Rachel Harner, now 22, testified Tuesday that she had no idea her then-boyfriend — Michael Parson — was married. She said she was also led to believe Parson was 28 and had spinal cancer — none of which is true, Parson’s lawyer, Robert Booker, confirmed.
“This case is about whether Michael Parson shot Adina (Broome), it’s not about whether he had an affair,” said Booker, who acknowledged his client led dual lives. The state “(is) not going to be able to show evidence he was the shooter,” he said.
Parson, now 43, is accused of shooting his wife, attorney Adina Broome, eight times outside the couple’s apartment in April 2012. Broome, 41, survived the shooting but lost an eye and the use of her right arm and right leg, and she struggles to speak.

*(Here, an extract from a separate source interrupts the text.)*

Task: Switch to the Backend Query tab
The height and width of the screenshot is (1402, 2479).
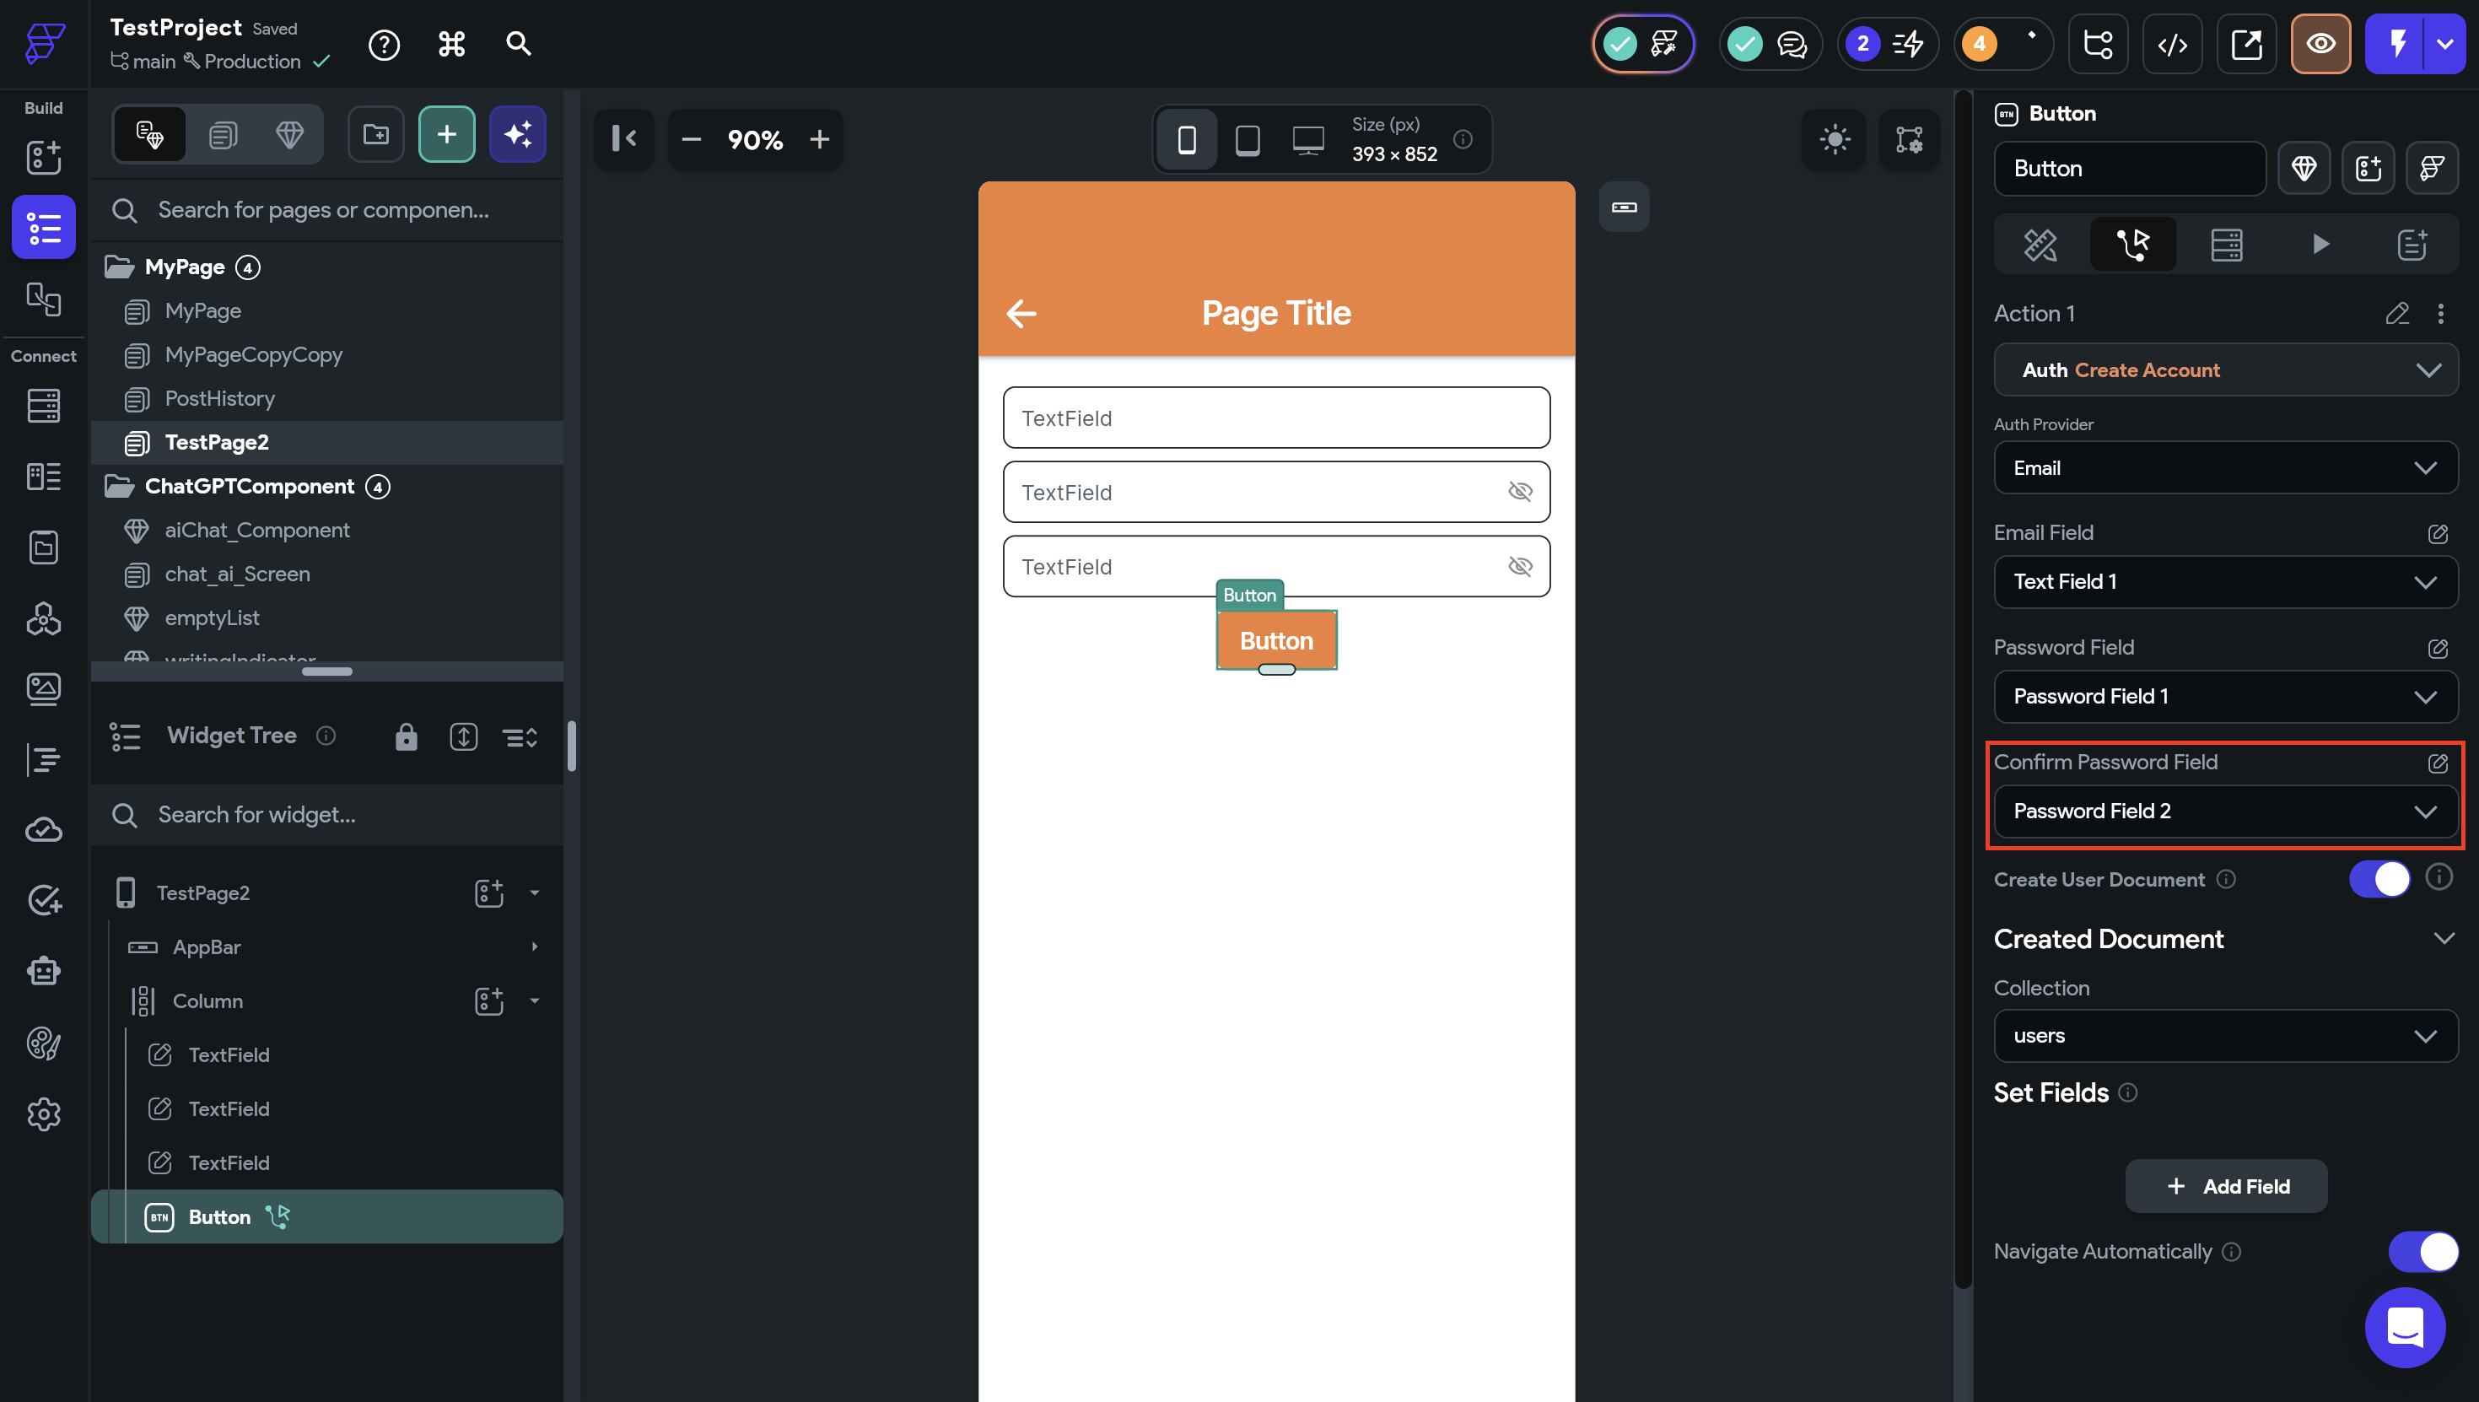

She watched silently from her wheelchair, surrounded by friends and family, as Fulton County Deputy District Attorney Linda Dunikoski displayed graphic photos of her bloodied, bullet-riddled body.
“She was staring straight through me,” Sandy Spring police Detective Jonathan Williams said. “I knew I was watching her die.”
Clenched in her hand were directions to the Atlanta VA Medical Center in Decatur, from where Parson says he called her asking for a ride home.
But Dunikoski said signals from cellular towers placed Parson in the parking lot of the apartment complex at the time of that call.
A friend of Parson’s, Deontae Robinson, was supposed to corroborate the prosecution’s narrative, but when called to the stand by Dunikoski he ended up contradicting himself several times.
Under cross-examination by Booker, Robinson — who initially told investigators he had pretended to be Parson in the VA waiting room, at his request — testified he fell asleep at the hospital. Parson, he conceded, could have seen a doctor while he napped.
Parson, arrested in May 2012 near the Mexican border, pleaded not guilty to criminal attempt to commit murder, two counts of aggravated battery, and three counts of possession of a firearm during the commission of a felony.
Harner, his ex-fiancee, testified that she found Parson to be “very sweet, very kind” when they met.
She said they made love the first time at his apartment, where she noticed several female items.
Parson told her they belonged to his “Aunt Adina,” who was staying with him “while she was building (a) house” in Atlanta, Harner testified.